● Problem description: Can you copy the entries word for word, starting at the line that contains "Viewport: 612px width, 445px" and continuing through the end of the entries, leaving out the pictures?

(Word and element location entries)
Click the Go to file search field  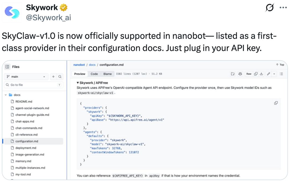[34, 85]
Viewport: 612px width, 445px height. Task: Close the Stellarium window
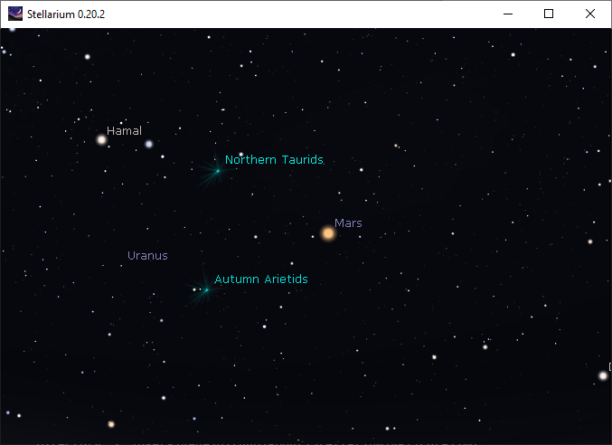click(x=590, y=14)
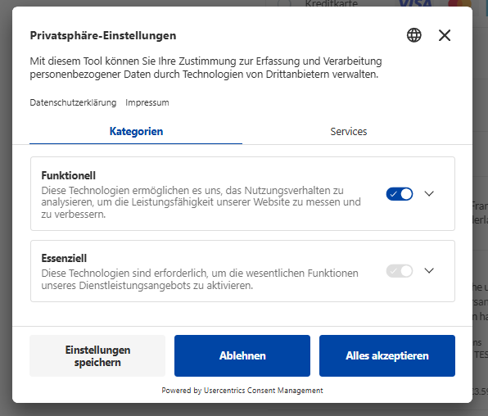
Task: Click the Mastercard logo in background
Action: [x=459, y=3]
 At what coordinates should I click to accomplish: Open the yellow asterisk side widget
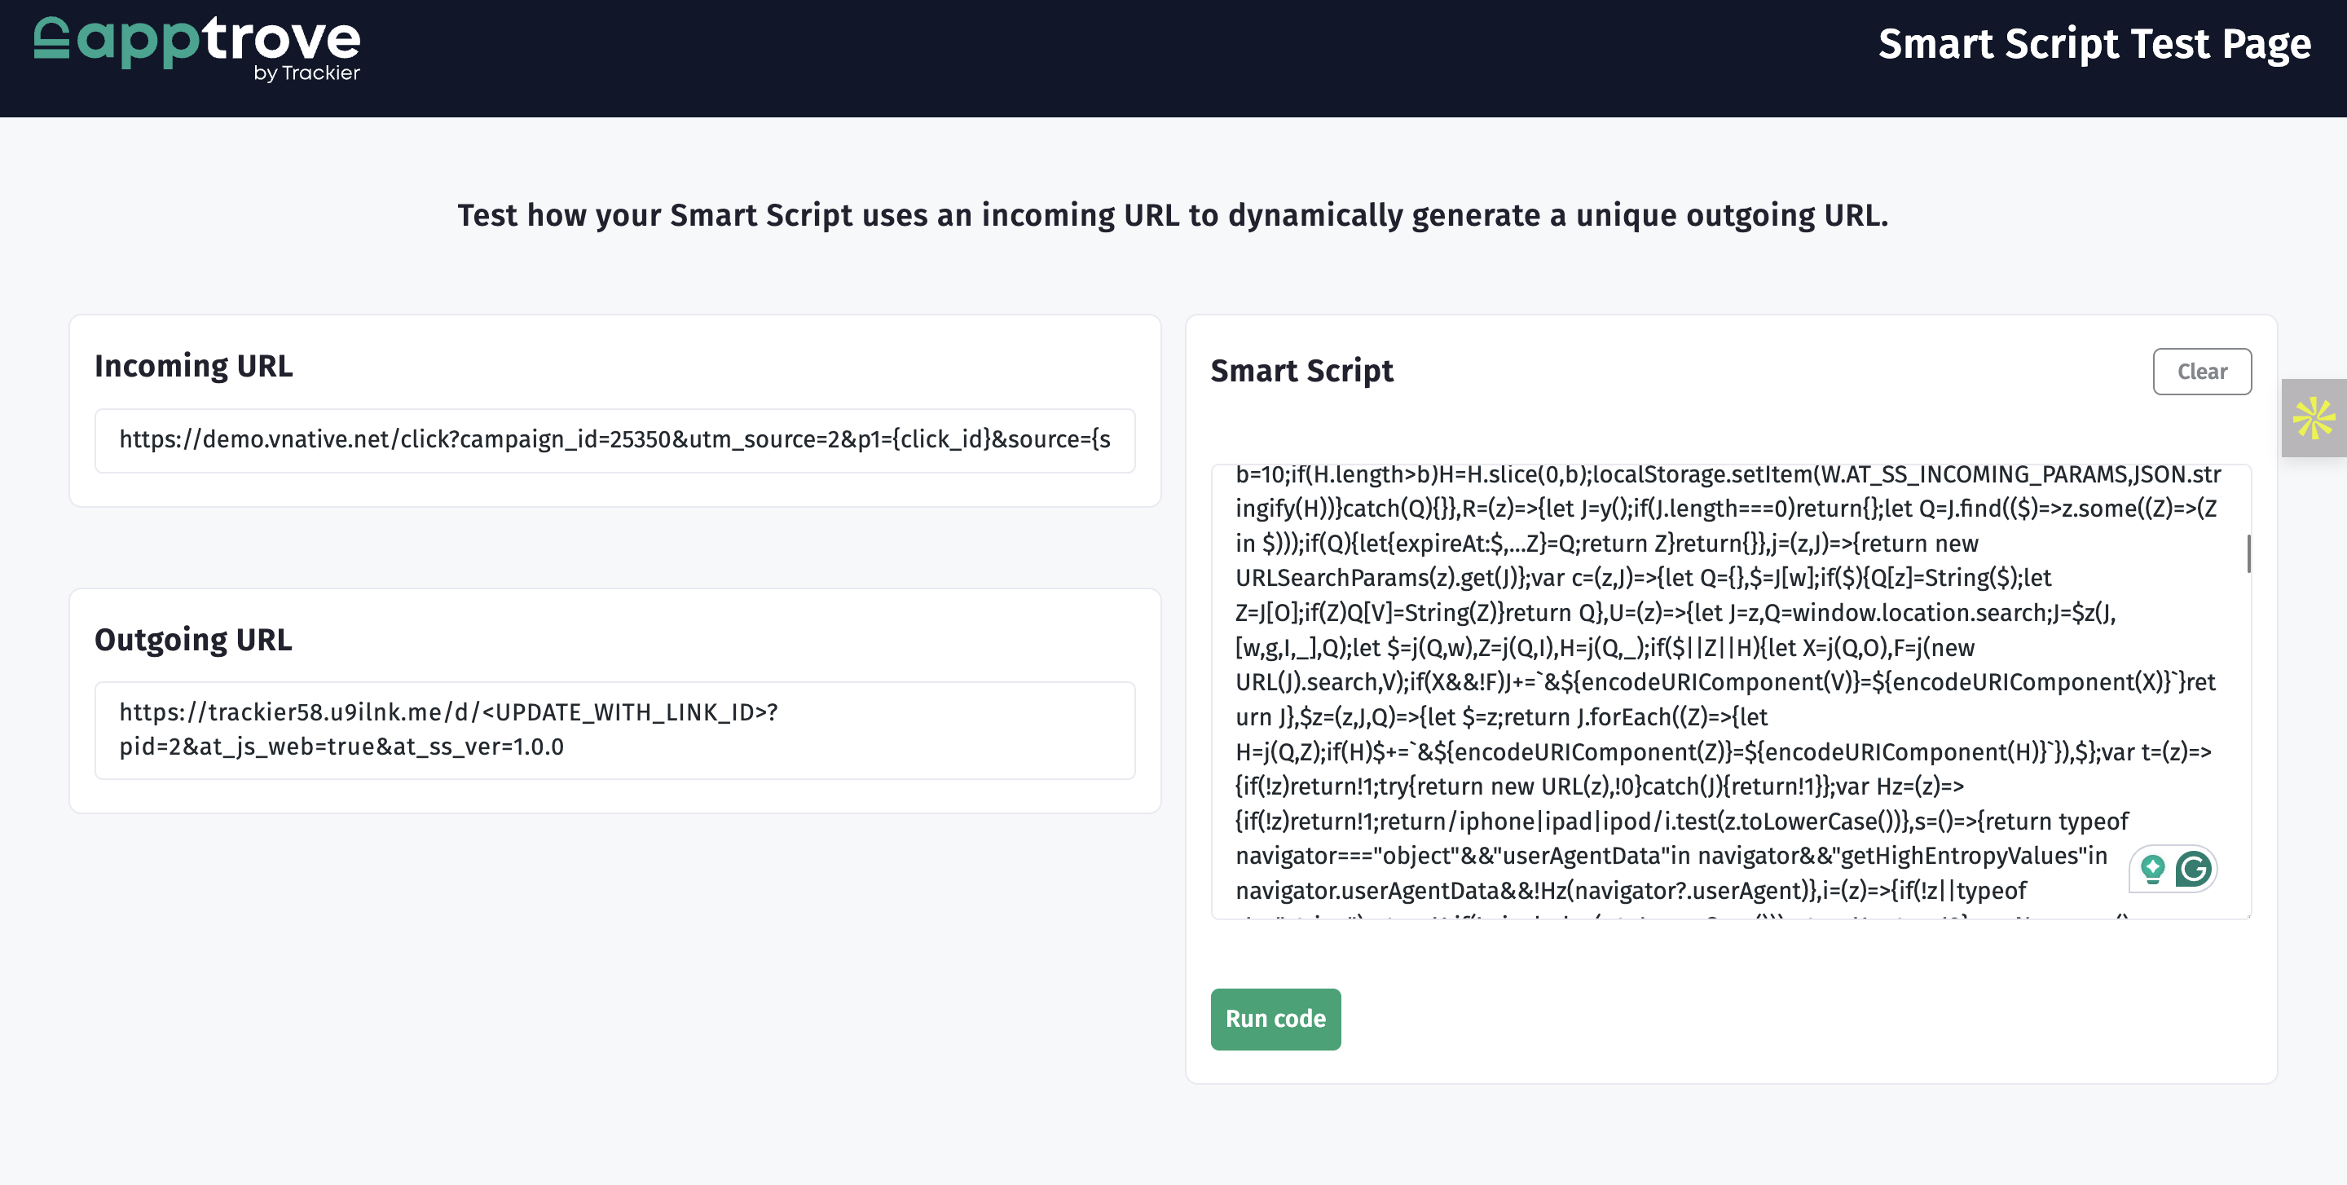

● Complete answer:
Viewport: 612px width, 445px height. Task: Close the Stellarium window
click(x=590, y=14)
Task: Click the Mastercard logo in background
Action: [x=459, y=3]
 At what coordinates should I click to accomplish: Open the yellow asterisk side widget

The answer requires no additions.